Sorry it exceeded upload limit for TUG.
Darlene


----------



## travelplanner70 (Jan 20, 2009)

Thanks for the Rule 240 information.  It was interesting and might be helpful to me in the future.


----------



## travelplanner70 (Feb 14, 2009)

An Update on my original problem:

Delta changed my flight with a 75-minute difference.  Their policy is 90-min. changes can be refunded.     (But, the first connection on my return trip changed by 15 minutes.  I wonder if they would add that 15 mins. to the 75 mins. of the second flight together to equal the 90 min threshold for a refund?  I did not ask that question.   )  

Anyway, the flight that changed 75 mins. is an international flight, and the new connection only allows 35 mins. between flights.  35 minutes to land in Atlanta from Aruba and catch another flight to NY.  I explained that 35 mins. does not seeem to be enough time to make that connection.

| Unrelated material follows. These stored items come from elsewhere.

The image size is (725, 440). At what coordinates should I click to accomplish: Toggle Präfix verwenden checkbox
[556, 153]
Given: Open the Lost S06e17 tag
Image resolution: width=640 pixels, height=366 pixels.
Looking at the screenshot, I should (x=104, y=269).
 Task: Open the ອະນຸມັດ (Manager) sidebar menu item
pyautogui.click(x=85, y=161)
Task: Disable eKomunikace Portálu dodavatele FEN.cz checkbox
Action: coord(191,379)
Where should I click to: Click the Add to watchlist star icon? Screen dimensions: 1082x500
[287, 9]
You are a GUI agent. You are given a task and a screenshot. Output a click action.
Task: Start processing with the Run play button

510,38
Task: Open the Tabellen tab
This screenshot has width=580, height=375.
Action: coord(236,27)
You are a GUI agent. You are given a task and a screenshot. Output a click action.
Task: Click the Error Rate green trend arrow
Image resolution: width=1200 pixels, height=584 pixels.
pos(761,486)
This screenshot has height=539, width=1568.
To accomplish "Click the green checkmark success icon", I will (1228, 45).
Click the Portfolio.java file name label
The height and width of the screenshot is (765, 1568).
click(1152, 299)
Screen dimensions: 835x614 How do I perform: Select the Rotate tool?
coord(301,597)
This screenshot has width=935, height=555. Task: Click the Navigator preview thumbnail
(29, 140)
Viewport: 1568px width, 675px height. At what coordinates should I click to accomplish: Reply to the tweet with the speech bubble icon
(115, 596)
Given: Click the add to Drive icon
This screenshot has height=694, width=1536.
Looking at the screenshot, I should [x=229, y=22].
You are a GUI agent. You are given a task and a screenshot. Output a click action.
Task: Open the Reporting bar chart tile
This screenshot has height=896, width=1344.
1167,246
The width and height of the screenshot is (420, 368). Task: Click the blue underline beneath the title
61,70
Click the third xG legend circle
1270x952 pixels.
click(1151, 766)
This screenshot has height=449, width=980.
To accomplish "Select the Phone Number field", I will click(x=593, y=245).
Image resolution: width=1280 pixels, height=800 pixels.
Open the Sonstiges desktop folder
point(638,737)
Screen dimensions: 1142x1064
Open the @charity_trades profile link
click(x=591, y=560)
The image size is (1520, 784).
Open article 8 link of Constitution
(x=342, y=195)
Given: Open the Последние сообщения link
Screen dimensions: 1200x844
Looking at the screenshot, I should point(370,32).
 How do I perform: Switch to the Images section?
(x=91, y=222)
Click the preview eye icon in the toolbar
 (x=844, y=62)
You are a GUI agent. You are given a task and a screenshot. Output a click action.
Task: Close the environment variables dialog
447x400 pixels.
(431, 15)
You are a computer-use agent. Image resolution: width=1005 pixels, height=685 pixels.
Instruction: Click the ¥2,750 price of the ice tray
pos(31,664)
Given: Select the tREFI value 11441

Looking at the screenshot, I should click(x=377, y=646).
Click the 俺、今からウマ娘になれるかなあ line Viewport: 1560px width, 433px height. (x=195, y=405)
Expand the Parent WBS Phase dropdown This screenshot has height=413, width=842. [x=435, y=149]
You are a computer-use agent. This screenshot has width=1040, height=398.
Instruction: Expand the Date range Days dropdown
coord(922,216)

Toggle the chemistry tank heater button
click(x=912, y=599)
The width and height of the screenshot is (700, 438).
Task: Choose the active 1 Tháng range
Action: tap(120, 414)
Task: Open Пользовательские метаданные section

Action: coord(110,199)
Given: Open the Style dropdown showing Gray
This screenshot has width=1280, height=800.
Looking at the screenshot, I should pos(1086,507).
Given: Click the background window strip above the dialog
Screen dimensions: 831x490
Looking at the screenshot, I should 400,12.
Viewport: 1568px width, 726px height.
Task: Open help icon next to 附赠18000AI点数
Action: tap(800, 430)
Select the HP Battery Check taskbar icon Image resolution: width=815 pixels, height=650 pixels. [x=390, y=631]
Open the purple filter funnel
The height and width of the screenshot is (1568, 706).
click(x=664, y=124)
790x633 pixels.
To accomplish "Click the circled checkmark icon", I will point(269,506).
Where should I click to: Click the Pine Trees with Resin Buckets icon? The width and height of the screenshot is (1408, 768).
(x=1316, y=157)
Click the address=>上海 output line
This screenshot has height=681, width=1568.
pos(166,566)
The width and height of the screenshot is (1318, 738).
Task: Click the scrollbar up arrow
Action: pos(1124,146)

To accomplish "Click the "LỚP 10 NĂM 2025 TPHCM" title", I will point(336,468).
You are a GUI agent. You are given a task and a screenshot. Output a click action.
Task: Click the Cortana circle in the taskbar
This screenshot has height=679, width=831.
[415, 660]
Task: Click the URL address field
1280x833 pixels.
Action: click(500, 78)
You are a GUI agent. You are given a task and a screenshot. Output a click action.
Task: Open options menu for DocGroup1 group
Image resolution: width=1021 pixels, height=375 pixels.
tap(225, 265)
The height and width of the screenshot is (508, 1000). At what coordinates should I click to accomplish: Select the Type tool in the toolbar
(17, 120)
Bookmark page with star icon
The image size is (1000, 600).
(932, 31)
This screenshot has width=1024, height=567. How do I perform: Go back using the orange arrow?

Doesn't the airline require at least 30 mins at the gate prior to departure? The agent would not give me an answer to that question.   How can I exit one plane and be at another gate - which might even be in a different terminal since one is international and one flight is domestic in 5 minutes?   It is the last connection of the night.  And, Delta said that if I missed it, they would not pay for a hotel.  The agent understood my concern, but her supervisor said no refund since Delta views this as a legal connection - otherwise, they would not be selling the ticket. :annoyed:  Do I have any recourse?  I would just like a refund at this point.

Thanks for your help.


----------



## Jimster (Feb 14, 2009)

*delta*

Welcome to Delta- expect more great treatment like that!


----------



## travelplanner70 (Feb 14, 2009)

Here's an interesting fact:  If I go to buy a ticket on Delta.com with the same itinerary, Delta does not book me on the flight they now have me booked on.  In other words, Delta also finds the connection too tight.  If I take the flight out of Aruba on which I am booked currently, Delta.com will not allow me to select the flight from Atlanta to NY that only has the 35-min. connection time.  Instead, they would have me on a flight from Atlanta to NY leaving the next morning.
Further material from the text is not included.